Lefkaditis is not a person who goes along to get along

To the Editor:

I was not surprised to read that a recent Berne-Knox-Westerlo School Board meeting was contentious. When an organization — public or private — is budgeting for programs with annual expenditures in the tens of millions of dollars, the complexity alone is likely to lead to differing views.

The trade-offs among wants, needs, costs, benefits, effectiveness, and efficiencies are typically challenging. This can be true even in much smaller family budgeting discussions, as we all know.

However, I was surprised to read that given the scope of the BKW budget proposed by Interim Superintendent Lonnie Palmer and given his many years in the field that he said, "I have never ever encountered a board member who thought it their role to take data that the business office provides and go through it line-by-line and says, ‘This is wrong, this is wrong’...."

After many years of experience personally in budgetary analysis, I know that going line-by-line is essential to determine what is accurate and what is not.
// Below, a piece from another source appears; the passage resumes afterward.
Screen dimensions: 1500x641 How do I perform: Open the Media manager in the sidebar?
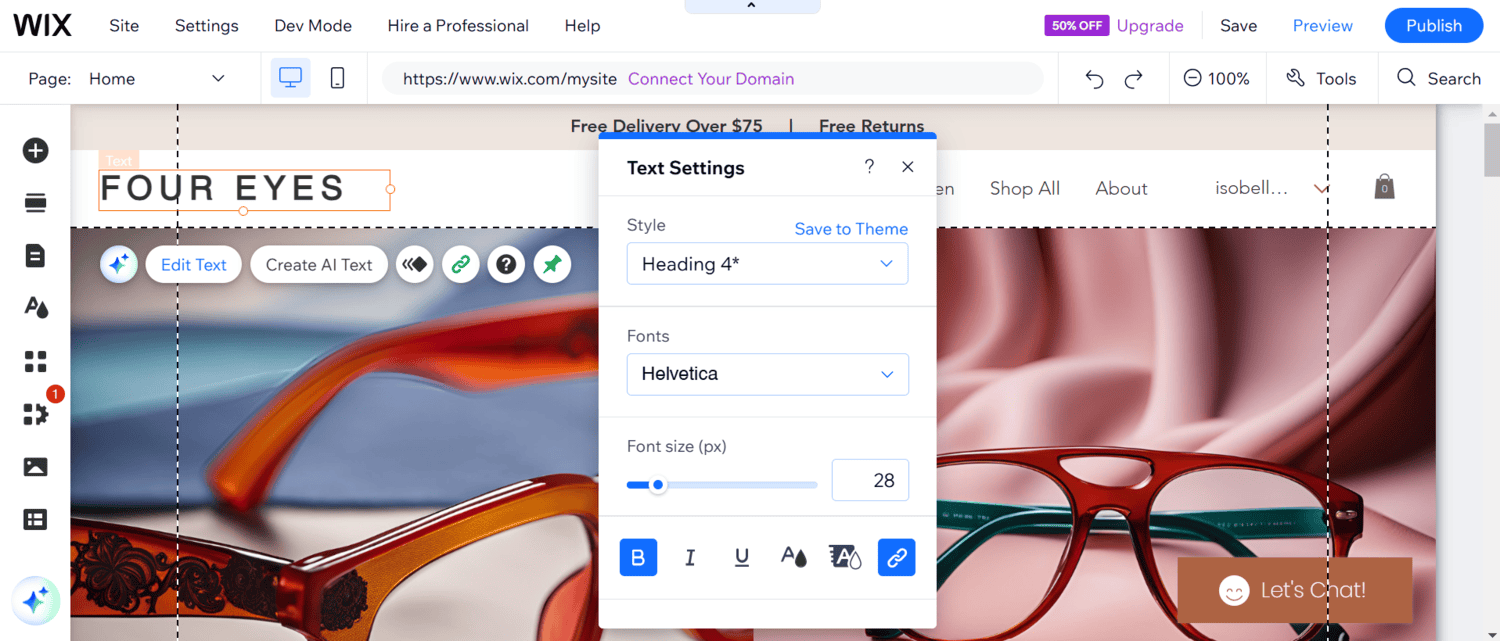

This is especially true of multi-million dollar budgets where inadvertent errors or flawed assumptions can creep in.

That Mr. Palmer finds board member Vasilios Lefkaditis’s detailed approach to budgeting to be unprecedented in his experience is difficult to grasp.

When an executive (or a governor or a president) proposes a budget to his board of directors (or the legislature or the Congress), should he expect approval without careful detailed analysis and challenge? No. Quite the opposite.

On the website of the New York State School Boards Association there is a Fiscal Oversight Fundamentals page. It states that all school board members are required by law to complete training in financial oversight, accountability, and fiduciary responsibilities in order to monitor and manage a district's financial fitness.

How any board member can fulfill these required functions without detailed involvement in the budgetary process escapes me. Given this legal requirement, hopefully, every board member takes it seriously as he or she oversees the expenditure of public funds.

At a time when the national economy is sluggish at best and many of us on fixed incomes are struggling with financial pressures we need to spend wisely. This is true for governments, businesses, and families.

BKW faces this situation as well. How we best identify the most informed trade-offs between a) the educational programs our young people need and b) the range of cost inputs and taxation levels they entail is a daunting challenge.

It requires thorough reviews of proposed budgets and contracts before their approval and attentive oversight of their implementation. This is the kind of expertise that Vasilios Lefkaditis has demonstrated as a board member.

Whether every board member or the superintendent agrees with every position he takes or not isn't the point. The point is that his viewpoints merit candid discussion, even if, at times, it leads to contention.

He has made many valued contributions to our school district. Surely, the residents of the district are best served by a variety of viewpoints before finalizing significant actions that have a wide impact on us all. 

So on May 20, there are very good reasons to re-elect Mr. Lefkaditis, among which are his extensive community involvements, his seasoned and intimate knowledge of the BKW school district, his expertise and track record in business and finance, and his willingness to take on difficult demanding challenges.

And, because he has children attending BKW, he brings the concerns of a parent as well as those of a local business owner, and taxpayer to the table.

Thankfully, he does not appear to be a person who goes along to get along.